Role of protein kinase D (PKD) phosphorylation of Oxysterol binding protein (OSBP) in sphingomyelin biosynthesis

Abstract

Oxysterol binding protein (OSBP) is a high affinity receptor for oxysterols that interacts with the endoplasmic reticulum (ER) and trans‐Golgi network via FFAT and pleckstrin homology (PH) domains, respectively. In vitro, OSBP displays cholesterol extraction and transfer activity and regulates the cholesterol content of Golgi and post‐Golgi membranes.

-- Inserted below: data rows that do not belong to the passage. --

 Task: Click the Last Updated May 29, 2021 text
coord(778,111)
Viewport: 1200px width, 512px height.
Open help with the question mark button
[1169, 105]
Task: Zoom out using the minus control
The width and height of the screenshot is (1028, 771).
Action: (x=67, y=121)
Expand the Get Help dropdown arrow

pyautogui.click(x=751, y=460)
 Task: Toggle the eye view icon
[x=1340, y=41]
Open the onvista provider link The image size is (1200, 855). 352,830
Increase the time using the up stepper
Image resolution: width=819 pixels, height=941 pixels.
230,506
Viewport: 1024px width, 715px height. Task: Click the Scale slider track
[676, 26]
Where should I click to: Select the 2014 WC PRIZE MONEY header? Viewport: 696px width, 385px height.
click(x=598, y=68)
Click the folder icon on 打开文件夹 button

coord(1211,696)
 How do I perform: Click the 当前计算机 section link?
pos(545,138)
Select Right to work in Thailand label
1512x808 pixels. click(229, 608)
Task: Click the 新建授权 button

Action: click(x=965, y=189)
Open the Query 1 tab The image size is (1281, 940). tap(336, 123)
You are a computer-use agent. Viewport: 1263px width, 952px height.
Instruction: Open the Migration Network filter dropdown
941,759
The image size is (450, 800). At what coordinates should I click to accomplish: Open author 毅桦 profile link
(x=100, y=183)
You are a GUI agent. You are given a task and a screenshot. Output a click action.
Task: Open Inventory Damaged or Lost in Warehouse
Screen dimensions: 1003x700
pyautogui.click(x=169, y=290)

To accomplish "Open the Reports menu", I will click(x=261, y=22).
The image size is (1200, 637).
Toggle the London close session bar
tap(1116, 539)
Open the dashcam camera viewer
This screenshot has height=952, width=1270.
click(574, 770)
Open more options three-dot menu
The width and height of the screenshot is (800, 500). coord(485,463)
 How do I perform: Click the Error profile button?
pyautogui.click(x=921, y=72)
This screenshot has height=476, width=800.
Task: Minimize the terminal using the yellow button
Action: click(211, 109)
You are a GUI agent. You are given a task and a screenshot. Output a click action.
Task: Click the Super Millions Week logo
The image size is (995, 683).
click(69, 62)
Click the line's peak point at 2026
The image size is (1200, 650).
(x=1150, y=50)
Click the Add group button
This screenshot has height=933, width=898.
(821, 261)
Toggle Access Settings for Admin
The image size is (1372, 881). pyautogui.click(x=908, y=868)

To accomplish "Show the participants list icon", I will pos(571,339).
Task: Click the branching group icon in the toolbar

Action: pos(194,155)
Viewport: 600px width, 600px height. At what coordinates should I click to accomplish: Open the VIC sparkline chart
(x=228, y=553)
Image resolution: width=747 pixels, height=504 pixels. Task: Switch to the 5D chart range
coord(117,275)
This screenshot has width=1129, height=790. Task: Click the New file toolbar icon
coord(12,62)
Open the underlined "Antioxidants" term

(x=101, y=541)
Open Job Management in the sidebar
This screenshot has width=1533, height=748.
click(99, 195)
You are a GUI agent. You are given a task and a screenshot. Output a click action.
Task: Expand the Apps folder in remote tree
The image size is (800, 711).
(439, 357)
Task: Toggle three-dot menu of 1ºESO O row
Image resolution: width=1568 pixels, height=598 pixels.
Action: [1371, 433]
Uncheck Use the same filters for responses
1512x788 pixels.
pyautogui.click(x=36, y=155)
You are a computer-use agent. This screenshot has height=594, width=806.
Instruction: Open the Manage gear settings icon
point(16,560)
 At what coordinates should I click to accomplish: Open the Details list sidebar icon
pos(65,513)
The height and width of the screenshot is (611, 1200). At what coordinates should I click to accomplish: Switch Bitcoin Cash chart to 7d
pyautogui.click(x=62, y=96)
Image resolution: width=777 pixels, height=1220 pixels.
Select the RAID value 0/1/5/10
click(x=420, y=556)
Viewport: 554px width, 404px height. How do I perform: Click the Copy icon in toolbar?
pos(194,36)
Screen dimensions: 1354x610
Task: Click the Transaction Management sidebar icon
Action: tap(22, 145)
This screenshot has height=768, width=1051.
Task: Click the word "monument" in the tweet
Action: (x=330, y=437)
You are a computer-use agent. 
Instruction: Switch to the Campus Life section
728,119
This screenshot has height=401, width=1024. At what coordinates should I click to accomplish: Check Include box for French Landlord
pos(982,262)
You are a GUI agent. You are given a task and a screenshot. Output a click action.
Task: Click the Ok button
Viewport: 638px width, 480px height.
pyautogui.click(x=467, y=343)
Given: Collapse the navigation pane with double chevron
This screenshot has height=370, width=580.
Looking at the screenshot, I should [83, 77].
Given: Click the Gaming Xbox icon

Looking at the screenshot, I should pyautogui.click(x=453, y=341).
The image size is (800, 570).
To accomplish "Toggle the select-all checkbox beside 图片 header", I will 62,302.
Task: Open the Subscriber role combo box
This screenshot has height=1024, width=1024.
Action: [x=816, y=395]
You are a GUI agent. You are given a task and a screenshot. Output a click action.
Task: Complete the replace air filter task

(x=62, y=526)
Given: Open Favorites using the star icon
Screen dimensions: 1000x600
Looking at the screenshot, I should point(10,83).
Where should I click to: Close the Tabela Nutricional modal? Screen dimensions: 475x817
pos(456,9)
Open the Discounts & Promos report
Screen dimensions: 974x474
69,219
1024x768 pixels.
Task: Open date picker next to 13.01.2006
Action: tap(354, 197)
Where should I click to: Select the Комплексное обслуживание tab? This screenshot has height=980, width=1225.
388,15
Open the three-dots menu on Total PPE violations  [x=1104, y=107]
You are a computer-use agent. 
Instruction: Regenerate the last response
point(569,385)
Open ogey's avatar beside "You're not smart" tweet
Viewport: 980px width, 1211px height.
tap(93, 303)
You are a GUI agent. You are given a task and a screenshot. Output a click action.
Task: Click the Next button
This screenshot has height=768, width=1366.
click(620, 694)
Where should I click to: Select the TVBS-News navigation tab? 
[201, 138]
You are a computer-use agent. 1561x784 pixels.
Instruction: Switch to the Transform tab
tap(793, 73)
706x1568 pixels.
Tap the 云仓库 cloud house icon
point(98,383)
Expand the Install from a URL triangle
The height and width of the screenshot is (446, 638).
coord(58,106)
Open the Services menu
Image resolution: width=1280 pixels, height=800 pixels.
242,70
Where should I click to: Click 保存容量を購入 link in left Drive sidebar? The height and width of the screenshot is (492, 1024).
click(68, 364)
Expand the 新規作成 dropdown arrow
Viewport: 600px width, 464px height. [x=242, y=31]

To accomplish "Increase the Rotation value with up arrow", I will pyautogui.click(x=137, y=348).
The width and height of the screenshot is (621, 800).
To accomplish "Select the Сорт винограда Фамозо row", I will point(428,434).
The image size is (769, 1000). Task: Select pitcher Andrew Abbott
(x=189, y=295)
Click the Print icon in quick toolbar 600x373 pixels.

Through this activity, OSBP controls CERT‐mediated ER‐to‐Golgi ceramide transfer, which is the rate‐determining step in sphingomyelin (SM) biosynthesis. CERT and OSBP are phosphorylated by protein kinase D (PKD), thus we investigated whether CERT activity and SM synthesis is regulated by OSBP phosphorylation at serine 242 by PKD. OSBP and PKD are physically associated, however OSBP is not required for Golgi association and activation of PKD. While transfection of wild‐type OSBP restored sterol activation of SM biosynthesis in OSBP‐depleted CHO cells, OSBP S242A and S242D were ineffective. Another OSBP‐related protein ORP9, which transfers cholesterol from ER to Golgi but is not involved in SM biosynthesis, is not a substrate for or associated with PKD. We conclude that an OSBP phosphorylation/dephosphorylation cycle mediated by PKD is necessary and specific for OSBP function in the context of regulating SM biosynthesis. Supported by the Canadian Institutes of Health Research.